Should I Invest In Royal Mail Plc?

To me, capital growth and dividend income are equally important. Together, they provide the total return from any share investment and, as you might expect, my aim is to invest in companies that can beat the total return delivered by the wider market.

To put that aim into perspective, the FTSE 100 has provided investors with a total return of around 3% per annum since January 2008.

Quality and value

If my investments are to outperform, I need to back companies that score well on several quality indicators and buy at prices that offer decent value.

So this series aims to identify appealing investment opportunities and today I’m looking at Royal Mail (LSE: RMG), the postal and delivery service provider.

With the shares at 492p, Royal Mail’s market cap. is £4,920 million.

This table summarises the firm’s recent financial record:

Year to March 2012 2013
Revenue (£m) 8,764 9,279
Net cash from operations (£m) 301 761
Profit before tax (£m) 201 324
Dividend per share n/a n/a

By now, most will be aware that, since the recent flotation, Royal mail’s shares have shot upwards.
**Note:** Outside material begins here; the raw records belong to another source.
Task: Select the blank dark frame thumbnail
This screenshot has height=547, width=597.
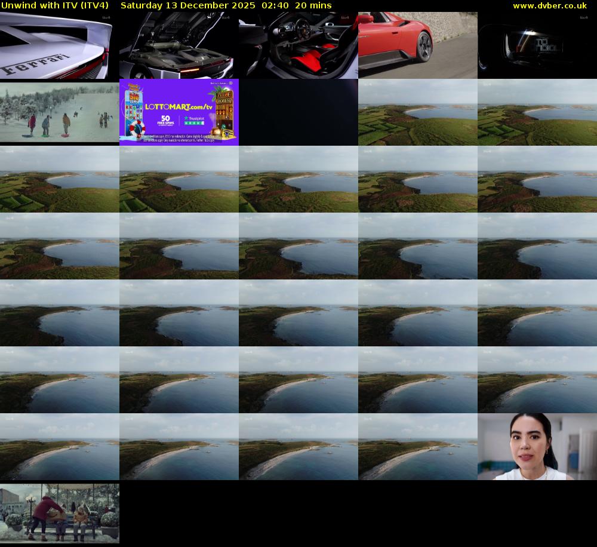Action: (x=299, y=112)
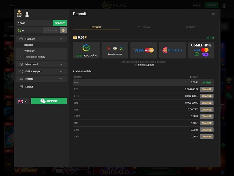Pick the Обменник exchanger payment tile
The image size is (234, 176).
coord(201,50)
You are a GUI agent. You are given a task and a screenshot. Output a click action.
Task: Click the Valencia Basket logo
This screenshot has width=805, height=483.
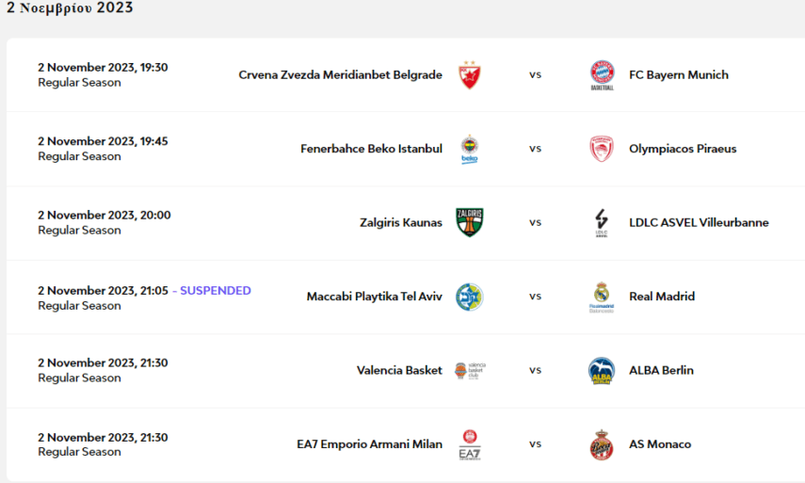[x=469, y=370]
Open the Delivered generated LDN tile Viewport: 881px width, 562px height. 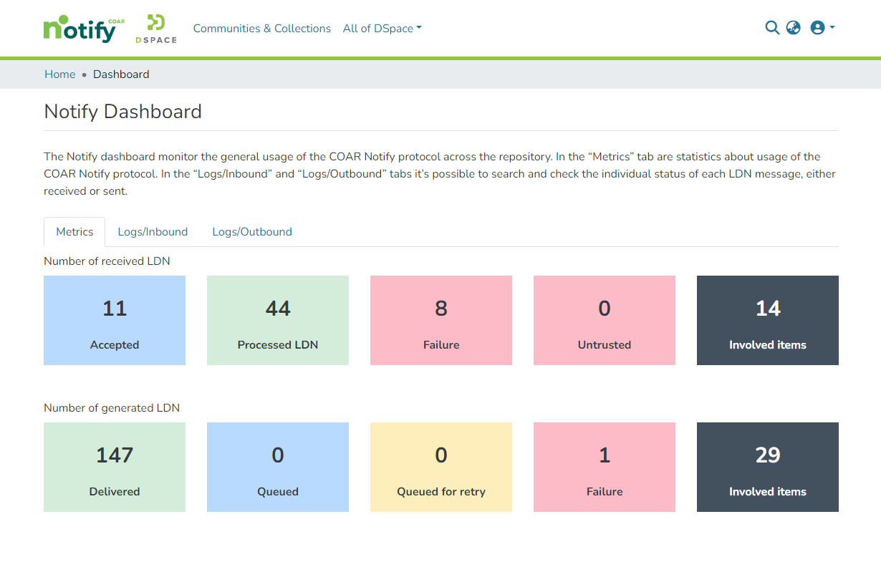[115, 467]
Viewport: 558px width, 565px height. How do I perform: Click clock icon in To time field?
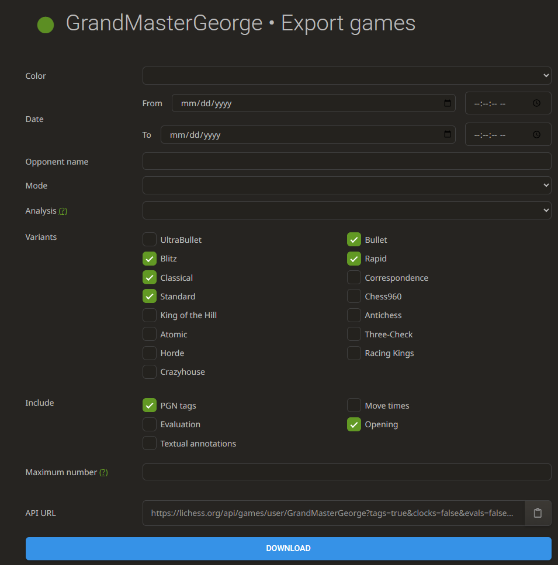coord(536,135)
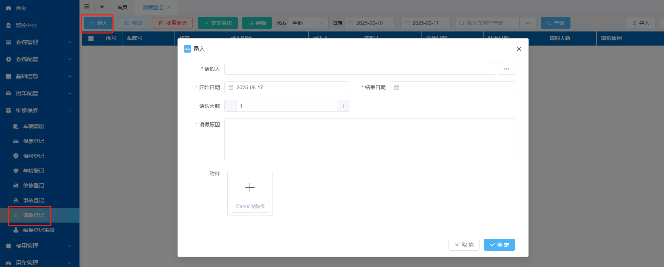Viewport: 664px width, 267px height.
Task: Open 保养登记 in the sidebar menu
Action: point(33,141)
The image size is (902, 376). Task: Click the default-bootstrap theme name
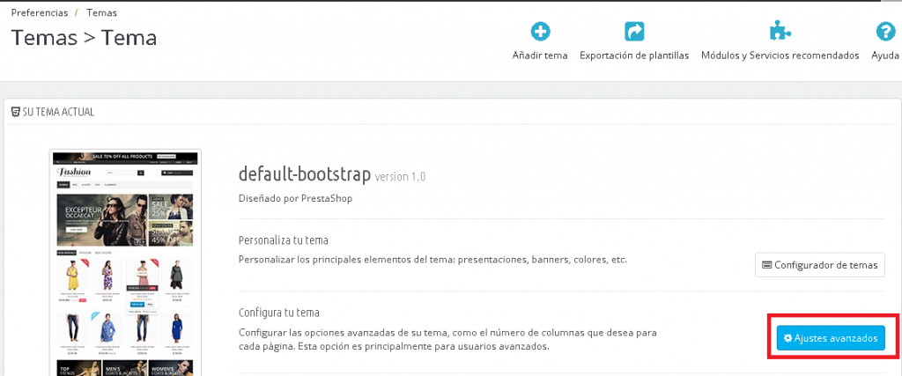pos(306,174)
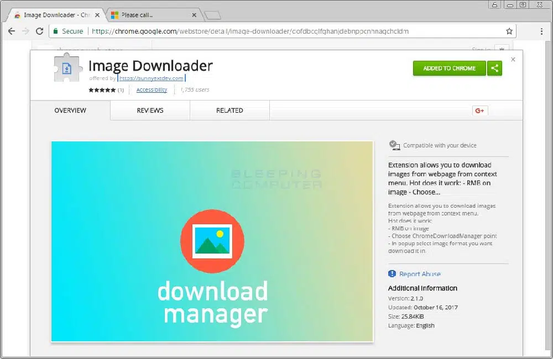This screenshot has width=553, height=359.
Task: Close the extension detail overlay
Action: tap(513, 60)
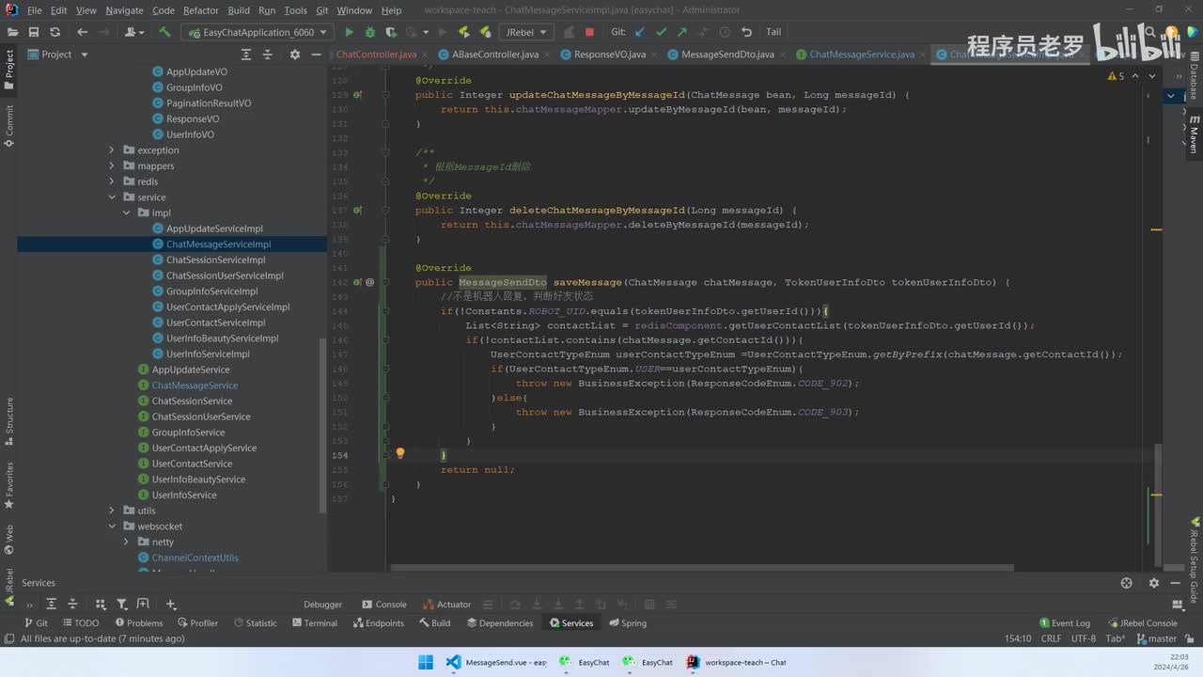The image size is (1203, 677).
Task: Switch to the MessageSendDto.java tab
Action: point(726,55)
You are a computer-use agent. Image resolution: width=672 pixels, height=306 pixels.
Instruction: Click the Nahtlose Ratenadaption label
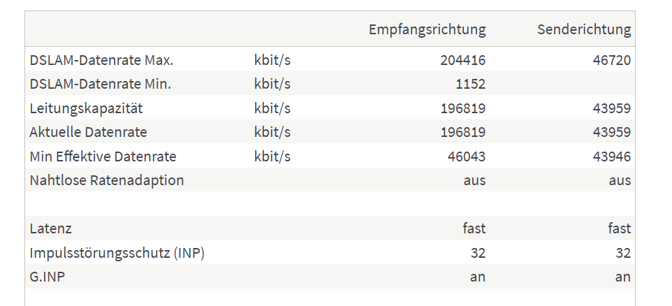(107, 180)
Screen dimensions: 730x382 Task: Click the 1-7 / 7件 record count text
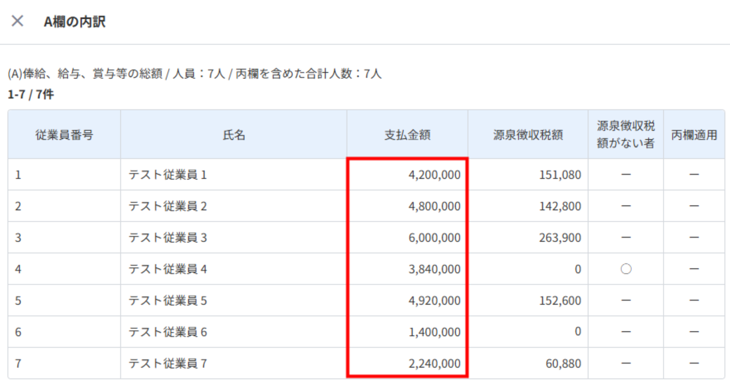coord(31,95)
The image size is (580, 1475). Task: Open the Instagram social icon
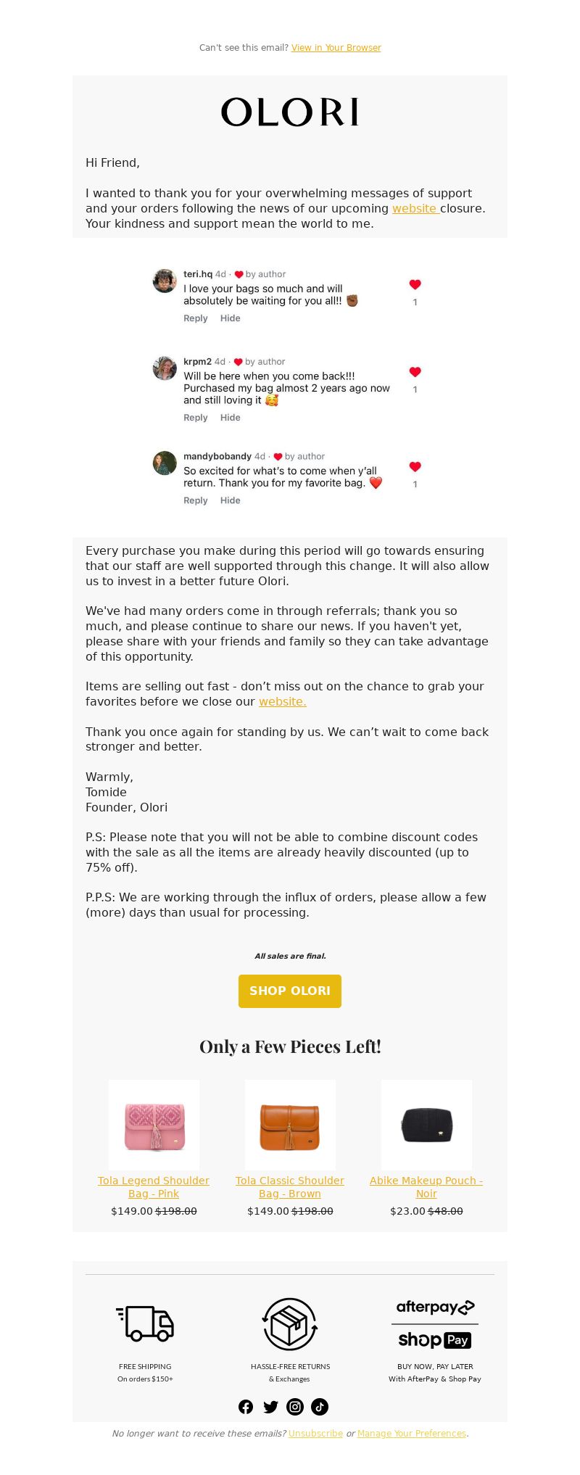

However, they still look reasonably attractive on a rough valuation basis.

For example, the firm estimated that it is likely to  pay an inaugural dividend costing around £200m so, at today’s 492p share price, I reckon the forward dividend yield is potentially running at around 4% and likely to be covered somewhere just above twice by underlying earnings. Meanwhile the trailing P/E rating is running at about11, and the firm enjoys an asset-backed balance sheet that seems to be worth somewhere between £1 and £2 per share, depending on property values.

But let’s not forget that Royal Mail is a business as well as a share. Is it the type of business you want to own? On the plus side, I’d point to the growing trend of internet shopping generating plenty of parcels for the firm to deliver. On the negative side I’d finger the labour-intensive nature of operations and all the associated staff costs and difficulties inherent in that kind of business, such as the recent, well-reported  industrial relations challenges the company is experiencing. As a given, I’d wave a hand at the ‘inevitable’ further decline of letter post thanks to disruptive e-communications.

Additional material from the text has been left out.